BOGOR. Jurnalaksara.com, – Menurut catatan sejarahnya, pada awal tahun 1870-an, Nederlandsch-Indische Spoorweg Maatschappij membangun stasiun di Buitenzorg sebagai bagian terakhir dari jalur kereta api Batavia–Buitenzorg (kini Jakarta – Bogor) yang menghubungkan Kleine Boom dengan Buitenzorg. Stasiun ini bernama Stasiun Buitenzorg dibuka untuk kali pertama bagi umum pada tanggal 31 Januari 1873. Tidak kurang dari 40 tahun pertama, stasiun ini dikelola oleh Nederlandsch-Indische Spoorweg (NIS).
Tahun 1913 jalur kereta api Batavia – Buitenzorg dibeli oleh SS. Dahulu, sebuah lapangan luas bernama Wilhelmina Park pernah menjadi bagian dari stasiun Bogor, orang Bogor lebih mengenalnya sebagai Taman Kebon Kembang. Pada Tahun 1881, Staatsspoorwegen (SS) membangun Stasiun Buitenzorg yang kedua sebagai bagian dari pembangunan jalur kereta api Buitenzorg (Bogor) – Bandoeng – Banjar – Kutoarjo – Yogyakarta.

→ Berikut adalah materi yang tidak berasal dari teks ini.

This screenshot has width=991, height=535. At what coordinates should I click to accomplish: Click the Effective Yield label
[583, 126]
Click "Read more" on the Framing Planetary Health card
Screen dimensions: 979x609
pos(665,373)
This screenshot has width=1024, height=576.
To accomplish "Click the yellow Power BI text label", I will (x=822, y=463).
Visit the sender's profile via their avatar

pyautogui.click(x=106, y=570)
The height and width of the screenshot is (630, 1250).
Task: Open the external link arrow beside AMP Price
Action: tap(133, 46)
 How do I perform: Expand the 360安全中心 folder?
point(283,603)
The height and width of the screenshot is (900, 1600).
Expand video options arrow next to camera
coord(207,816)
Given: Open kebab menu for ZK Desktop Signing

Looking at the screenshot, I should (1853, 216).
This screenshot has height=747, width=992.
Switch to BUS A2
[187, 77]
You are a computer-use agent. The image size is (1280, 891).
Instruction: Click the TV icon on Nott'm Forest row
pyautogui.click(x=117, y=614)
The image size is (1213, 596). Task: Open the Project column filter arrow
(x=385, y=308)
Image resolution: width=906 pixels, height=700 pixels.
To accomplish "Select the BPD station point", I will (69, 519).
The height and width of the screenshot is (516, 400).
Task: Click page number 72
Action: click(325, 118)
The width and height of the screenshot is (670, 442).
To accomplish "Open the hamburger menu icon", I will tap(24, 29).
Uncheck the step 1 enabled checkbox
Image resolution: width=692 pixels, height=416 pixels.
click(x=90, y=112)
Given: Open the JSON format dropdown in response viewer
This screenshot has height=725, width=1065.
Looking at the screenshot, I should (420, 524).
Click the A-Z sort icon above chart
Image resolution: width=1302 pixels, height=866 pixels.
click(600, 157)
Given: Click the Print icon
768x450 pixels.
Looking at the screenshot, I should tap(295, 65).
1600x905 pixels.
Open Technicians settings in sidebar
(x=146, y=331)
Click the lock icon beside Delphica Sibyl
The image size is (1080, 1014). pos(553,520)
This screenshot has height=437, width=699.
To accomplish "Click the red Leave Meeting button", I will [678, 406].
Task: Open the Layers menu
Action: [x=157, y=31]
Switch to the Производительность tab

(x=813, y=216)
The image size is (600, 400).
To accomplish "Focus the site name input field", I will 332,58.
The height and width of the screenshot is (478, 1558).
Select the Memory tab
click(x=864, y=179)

Pembangunan jalur kereta api ini mengharuskan adanya peran pemerintah mengingat biaya pembangunannya lebih mahal dari pada pembangunan lintas datar. Dengan menunjuk David Maarschalk sebagai kepala jawatan, dibangunlah jalur kereta api tahap pertama Staatsspoorwegen (SS), yaitu pembangunan lintas selatan Jawa serta pembangunan jalur Surabaya – Pasuruan – Malang. Pada 5 Oktober 1881, jalur kereta api segmen pertama, Buitenzorg (Bogor) – Cicurug, telah selesai. Per tanggal 17 Mei 1884, jalur telah sampai di Bandung.
Pambangunan Stasiun ini dibangun semata-mata untuk kepentingan transportasi hasil pertanian dan perkebunan dari wilayah Buitenzorg (Bogor), meliputi wilayah Bogor, Sukabumi dan Cianjur. Wilayah Karesidenan ini dijaman Kolonial merupakan kawasan pertanian dan perkebunan.
Stasiun ini menjadi saksi bisu perjuangan bangsa Indonesia, khususnya para pemuda Bogor mempertahankan Kemerdekaan RI pada perang revolusi melawan Belanda yang ingin menguasai Indonesia kembali pada Tahun 1945. Seorang pemuda pemberani yakni Kapten Tubagus Muslihat, gugur tertembak dilokasi ini dalam kontak senjata dengan tentara Belanda.
Renovasi stasiun pernah dilakukan oleh Kementerian Perhubungan tahun 2009. Bangunan stasiun yang bertuliskan “1881” ini, yang menghadap Jalan Nyi Raja Permas ini akhirnya tidak difungsikan sebagai pintu keluar-masuk stasiun untuk umum. Pintus keluar-masuk stasiun dipindah menghadap ke barat di jalan Mayor Oking Jayaatmaja.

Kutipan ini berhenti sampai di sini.